After Sam leaves, Arlene is drinking alone at Merlotte’s when Keith arrives–IRL this time. Keith tells her he sensed that she was “dangerously sad,” and Arlene reminds the vampire that she’s a carrier of Hep V. That’s okay, he just wants to slow dance. Sigh.

Back at the super sex love den, Violet wakes to find Adilyn and Wade basking in what I’m assuming is post-coital glow. Violet bats Wade aside like a fly and chains Adilyn with a pair of fuzzy handcuffs. Jessica senses Adilyn’s fear.

Meanwhile, Sookie runs to Bill’s house in a white  nightgown and promises to stay with him until the very end. At last, they kiss.
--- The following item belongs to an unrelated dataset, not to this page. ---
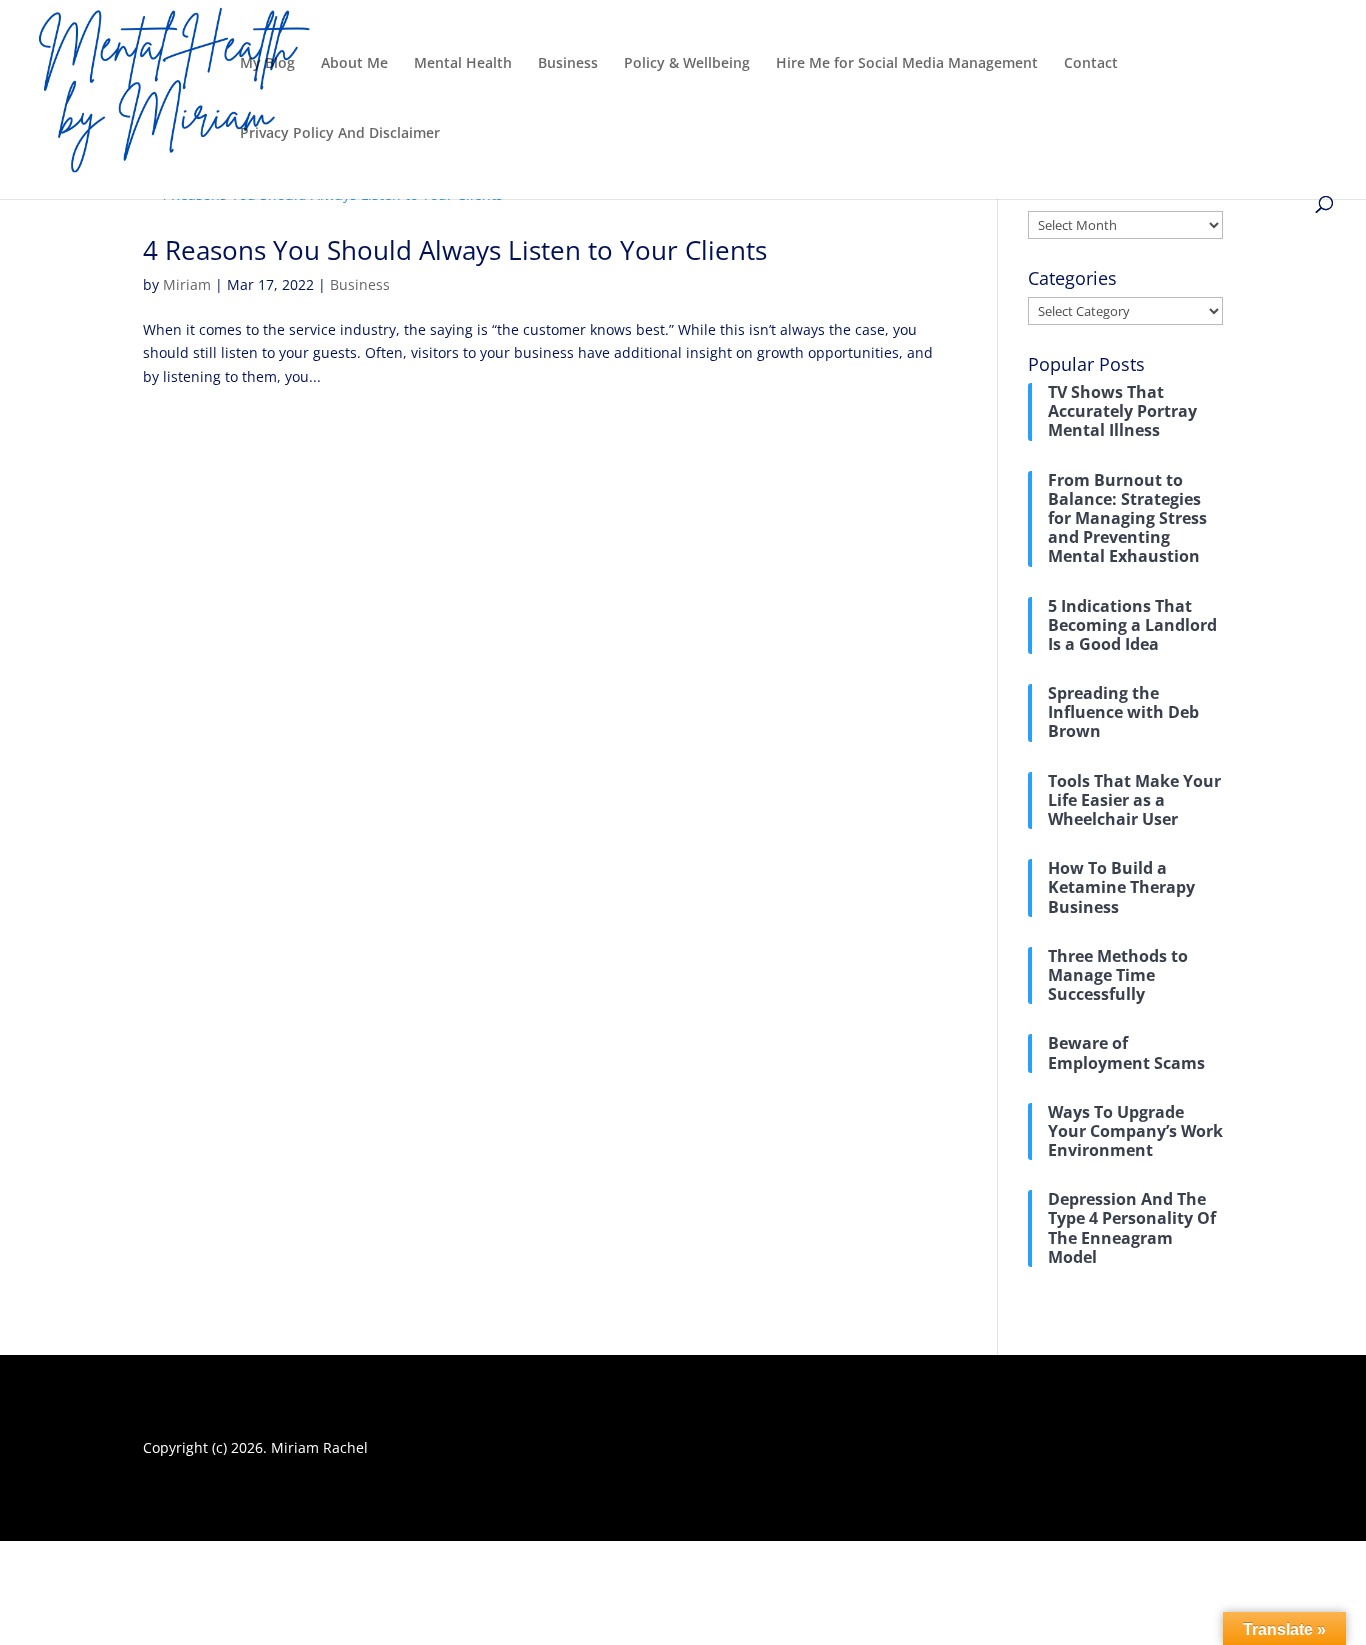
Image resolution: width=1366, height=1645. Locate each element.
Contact (1091, 64)
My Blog (267, 64)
Meanwhile at the Fellowship of the Sun camp, Sarah is hiding and contemplating her mortality. Apparitions of the people Sarah has wronged arrive before her, Richard III style. Reverend Newlin appears (Hoyt and Steve? This episode rocks!) and he and the recently-beheaded guru argue over the merits of Christianity vs. Buddhism. In a moment of brilliant last-ditch loonyness, Sarah proclaims that she is the Messiah and she chooses herself for salvation! Nearby, Eric and Pam (still wearing the clothes they pilfered from Amber) arrive with the Yakuza to finish the job.

Sookie and Bill are having sex in front of a fire. She tenderly kisses his Hep V markings. Fin.

I don’t have a lot to say about this episode–it was silly, it was imperfect, it was sweet, it was sad, it had Hoyt. My chief worry heading into Episode 8 is that Sarah’s last words won’t be better than “I love you Jason, Stackhouse.” Anyone have some suggestions?